Saturday, April 09, 2011

List of the Month - Signs of Spring in The Jing

The weather doesn't always warm up quite as quickly as it should, as we'd hope, but there are a number of other dependable markers of the shift in the seasons here in Beijing.



Signs of Spring in China's capital

The air fills up with 'cotton wool'.
(Botany is not one of my stronger subjects, but there is a variety of tree very common here in Beijing - a 'cottonwood', I suppose! - which at this time of year releases balls of 'cotton wool' in colossal quantities. I imagine it must be some sort of seed dispersal device.
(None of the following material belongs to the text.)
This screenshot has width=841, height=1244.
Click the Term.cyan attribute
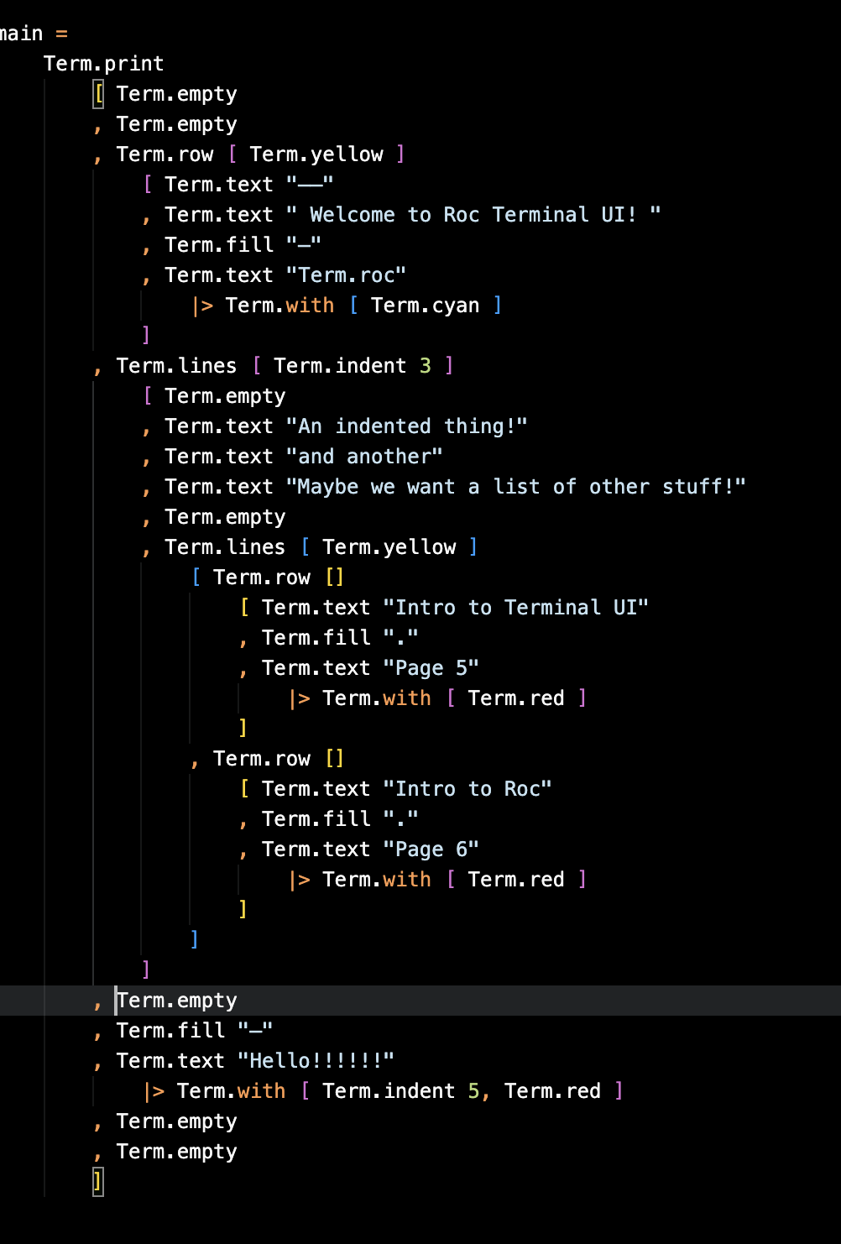click(x=426, y=306)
I've heard it said - by bullshitters, preying on my ignorance of botany? - that these trees are sex-differentiated, and that the Beijing government is trying to cut down on the annual plague of airborne cotton wool balls by culling the 'female' trees. I haven't noticed any trees being removed, but there have certainly been some radical pruning policies adopted - for all the trees here - in recent years. And I think the quantities of cotton wool have been diminishing as a result, although there's still an awful lot of it. Five or six years ago, when the phenomenon seemed to be at its height, the sidewalks would often be ankle-deep in the stuff, and it could become a hazard - or a serious annoyance, at any rate - to your breathing.)
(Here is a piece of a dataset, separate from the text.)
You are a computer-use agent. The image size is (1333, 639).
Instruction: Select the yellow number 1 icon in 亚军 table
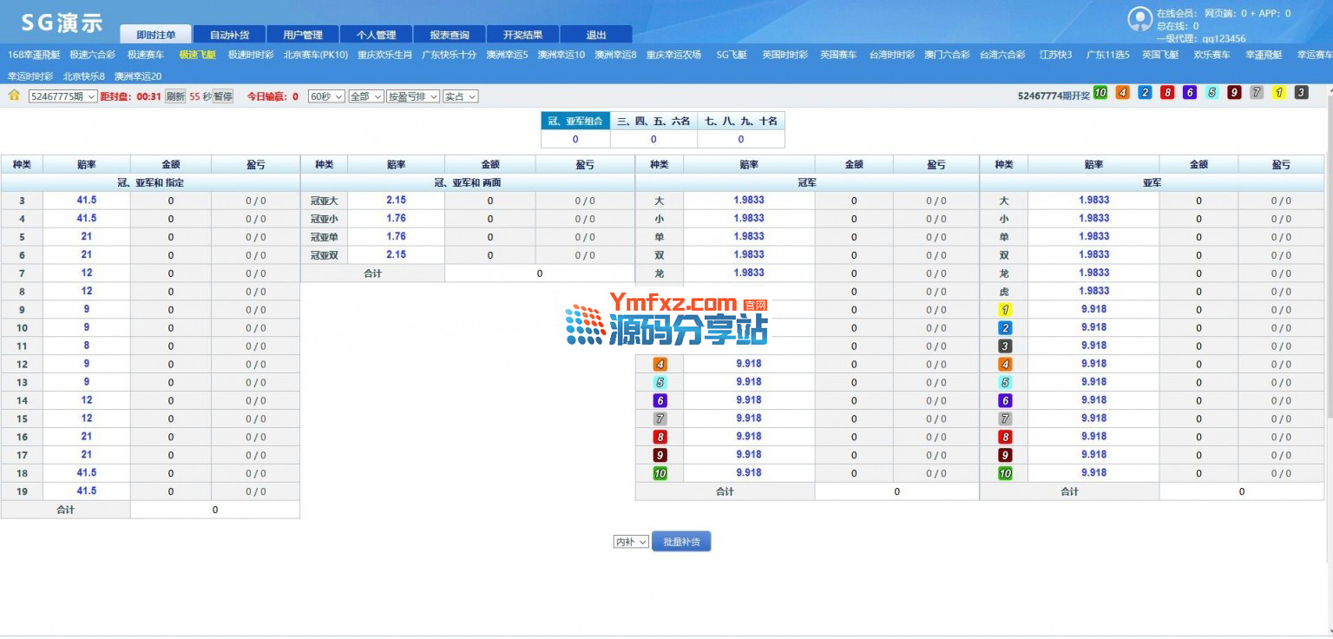click(x=1005, y=310)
The air fills up with sand.
(Spring and autumn are the occasion for a twice-yearly splurge of small-scale building work around the city: repairing, renovating or rebuilding portions of the old slum housing in the hutong districts, upgrading water and sewage pipes, and sometimes relaying roads and sidewalks. Hence, there are piles of building materials - especially piles of sand - blocking alleys and sidewalks everywhere. I suppose it makes sense to do this kind of work before the more extreme weather of summer and winter sets in; it is unfortunate, however, that the sudden change of temperature in our brief transitional seasons causes them to be a time of high winds - and thus all the exposed dirt and dust and rubble, and the piles and piles of sand, readily become airborne. The weather is loveliest at this time of year; but the air quality tends to be the worst.)

The streets fill up with secret policemen.
(Beijing allegedly has a colossal number of policemen, more than twice as many as London or New York; but fully half of them are assigned to 'political duties' - i.e., spying on and harassing potential 'dissidents'. Many of them are humourless goons whose only job skill, evidently, is manhandling people into the backs of vans.  Although they operate in 'plain clothes', the unsmiling visage, the buzzcut hairstyle, and even the incongruously brightly coloured polo shirt is very much 'uniform'. Lots of these guys skulking down at the bottom end of Wangfujing Street lately - wonder what that's all about? Spring, alas, is the peak season for the suppression of dissent. It used to be that we'd only get a major crackdown for a week or two either side of June 4th. But there are a number of other anniversaries connected with the 1989 Tiananmen protests strung through April and May, and several connected with discontent in Tibet in March; and, as the government here has become increasingly anxious and insecure in recent years, the level of 'precautionary' police activity at this time of year has ramped up enormously, and spread out over longer and longer periods. With the recent spate of popular uprisings across the Muslim world, the CCP leadership's anxieties have reached unprecedented levels. And the Buzzcut Brigade are out in force - on T-Square, around Wangfujing, everywhere.)

The Internet stops working.
(More directly bothersome for most of us than the proliferation of sinister goon squads on our streets is the Kafka Boys' annual attempt to strangle the Internet.  The clampdown over the next couple of months is likely to be so over-the-top that even those of us using robust VPNs will suffer a significant loss of functionality in our Internet connection; the system gets so overloaded by all the filtering that at times it pretty much grinds to a halt.)

And a young man's fancy turns to thoughts of.... leaving.
(Yep, I'm really starting to think I've had enough of this shit. Even the blue skies and the sweetness of blossom in the air can't lighten my mood.)


2 comments:

JES said...

I can't say it's annual, exactly, but yes -- I've noted the recurring thoughts which turn that way. It seems every year, though, that something comes along to keep you there. Suddenly I'm thinking of Danny Glover's Lethal Weapon schtick: I'm gettin' too old for this shit.

Froog said...

I have used that line often - more often, perhaps, over on The Barstool.

It seems that any reference to Danny Glover or Lethal Weapon gets you labelled as 'spam'. Strange.